» **ENTRIES PROVIDED**
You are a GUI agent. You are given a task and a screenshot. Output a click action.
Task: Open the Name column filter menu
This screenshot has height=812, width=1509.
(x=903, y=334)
...
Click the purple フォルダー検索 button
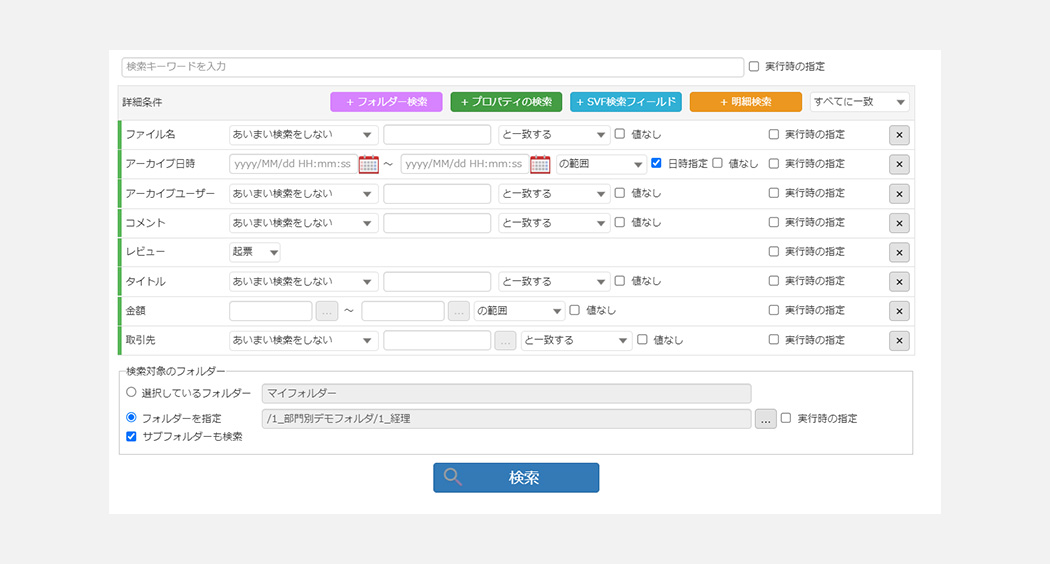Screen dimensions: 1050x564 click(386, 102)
--
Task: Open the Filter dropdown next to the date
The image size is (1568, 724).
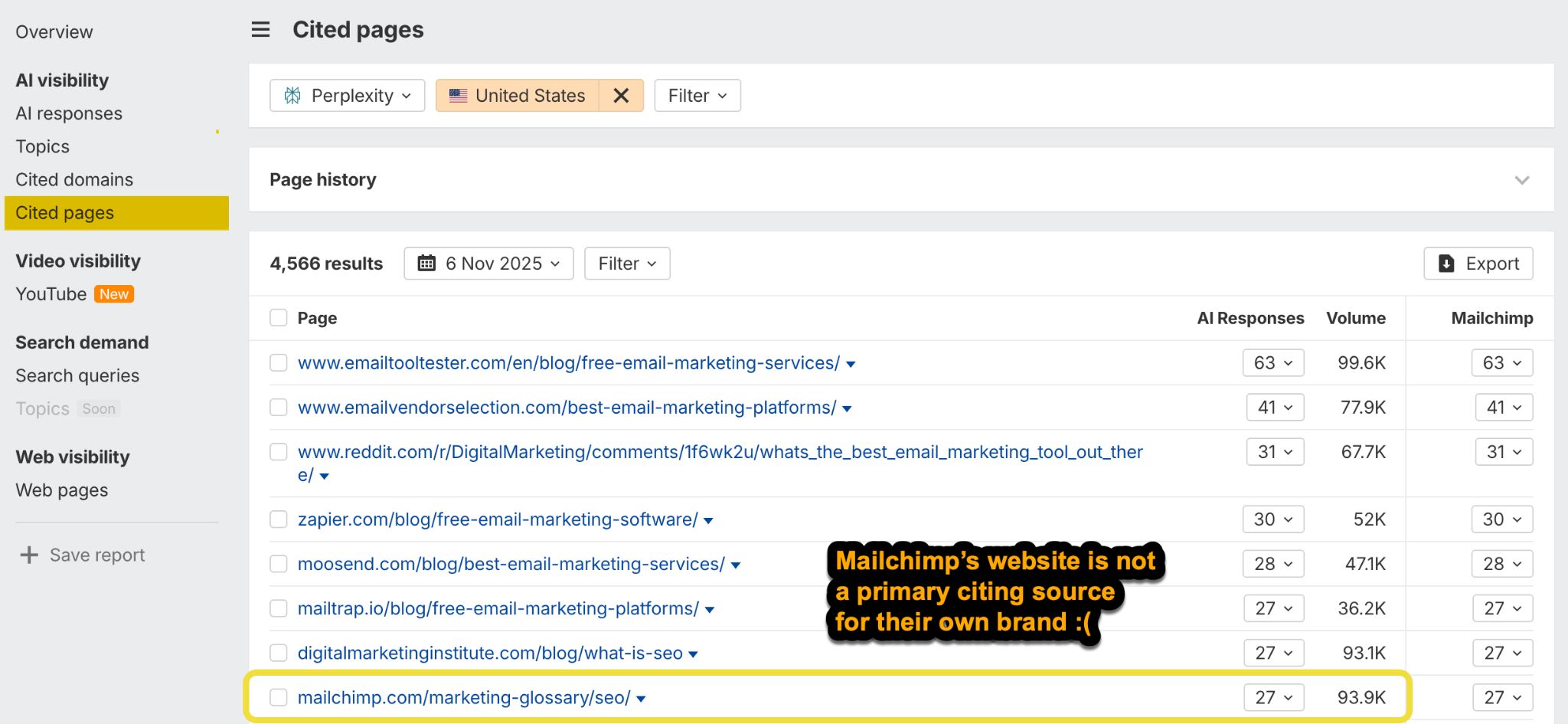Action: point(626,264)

» **DIRECTIVE**
Quote the records from the line containing "You are a GUI" up to and including the line containing "(x=903, y=334)", word for word.

» **SOLUTION BELOW**
You are a GUI agent. You are given a task and a screenshot. Output a click action.
Task: Open the Name column filter menu
This screenshot has height=812, width=1509.
(x=903, y=334)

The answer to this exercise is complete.